• Given data
# # # # #

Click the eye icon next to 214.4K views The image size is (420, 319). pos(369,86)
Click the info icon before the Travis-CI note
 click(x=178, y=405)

# # # # #

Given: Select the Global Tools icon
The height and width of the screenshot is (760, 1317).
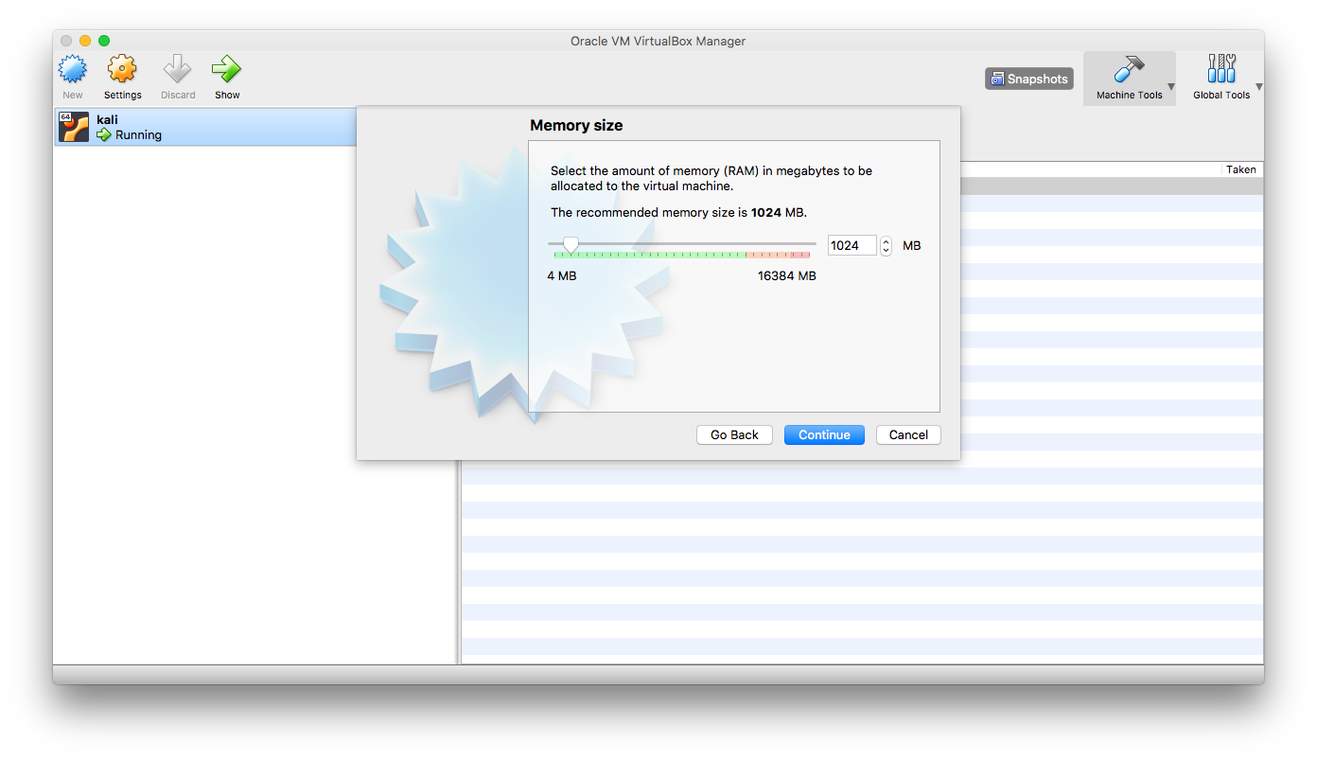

# # # # #

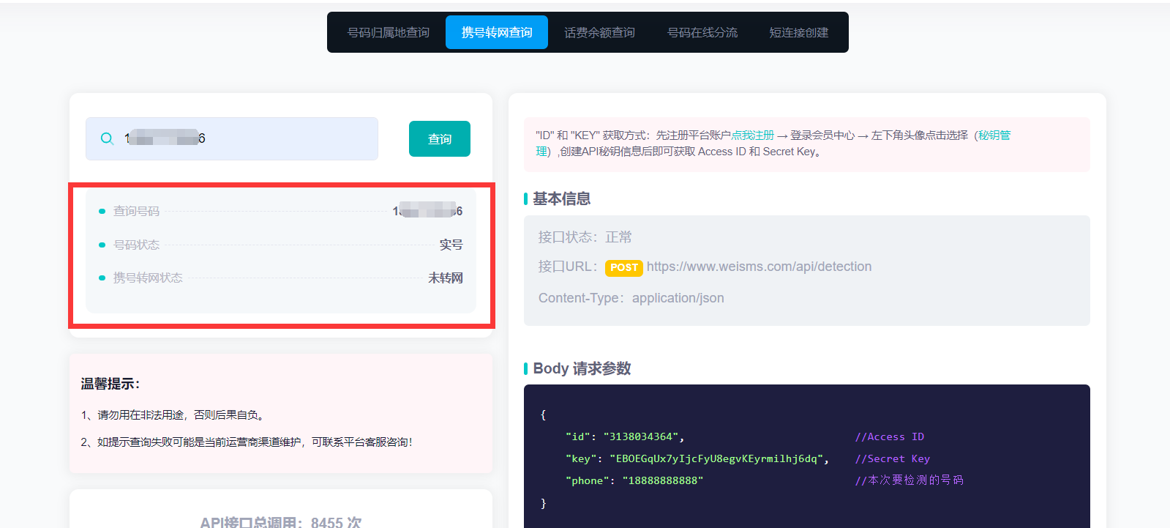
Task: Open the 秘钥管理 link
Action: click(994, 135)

# # # # #

• Activity
From the entries above, write out only the lines starting at the line that holds "Given: Select the Global Tools icon" and ending at the line that holds "The height and", keeping both and matching them exactly.

• Answer space
Given: Select the Global Tools icon
The height and width of the screenshot is (760, 1317).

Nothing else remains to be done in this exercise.